→ Exercise requirements: Locate the word "will" in the data below, then copy every line that holds it.

→ Recorded data:

BEGIN

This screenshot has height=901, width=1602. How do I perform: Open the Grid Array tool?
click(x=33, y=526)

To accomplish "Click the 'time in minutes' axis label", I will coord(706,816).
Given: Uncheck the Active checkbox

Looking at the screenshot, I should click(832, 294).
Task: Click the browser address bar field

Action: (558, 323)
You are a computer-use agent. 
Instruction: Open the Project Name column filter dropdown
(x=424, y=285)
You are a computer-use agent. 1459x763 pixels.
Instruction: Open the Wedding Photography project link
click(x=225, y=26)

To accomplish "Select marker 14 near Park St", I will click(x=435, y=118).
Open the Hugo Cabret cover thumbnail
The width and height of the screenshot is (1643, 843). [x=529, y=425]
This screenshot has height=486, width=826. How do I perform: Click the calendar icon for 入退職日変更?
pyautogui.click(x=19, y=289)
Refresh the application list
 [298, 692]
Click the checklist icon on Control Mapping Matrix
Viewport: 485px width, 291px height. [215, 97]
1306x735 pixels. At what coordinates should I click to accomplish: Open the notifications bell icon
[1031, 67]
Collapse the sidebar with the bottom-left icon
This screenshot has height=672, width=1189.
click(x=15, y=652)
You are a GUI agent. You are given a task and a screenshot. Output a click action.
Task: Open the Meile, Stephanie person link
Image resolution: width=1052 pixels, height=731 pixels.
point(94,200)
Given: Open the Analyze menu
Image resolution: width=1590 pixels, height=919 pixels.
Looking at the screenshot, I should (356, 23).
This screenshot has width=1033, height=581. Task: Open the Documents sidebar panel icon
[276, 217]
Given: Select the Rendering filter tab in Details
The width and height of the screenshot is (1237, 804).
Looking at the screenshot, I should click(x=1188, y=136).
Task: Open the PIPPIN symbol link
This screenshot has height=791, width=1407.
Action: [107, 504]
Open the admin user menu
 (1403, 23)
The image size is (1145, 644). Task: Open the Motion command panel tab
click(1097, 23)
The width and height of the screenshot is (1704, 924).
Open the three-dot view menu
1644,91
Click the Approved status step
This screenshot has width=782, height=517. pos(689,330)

END

→ Expected answer:
To accomplish "Click the 'time in minutes' axis label", I will coord(706,816).
To accomplish "Select marker 14 near Park St", I will click(x=435, y=118).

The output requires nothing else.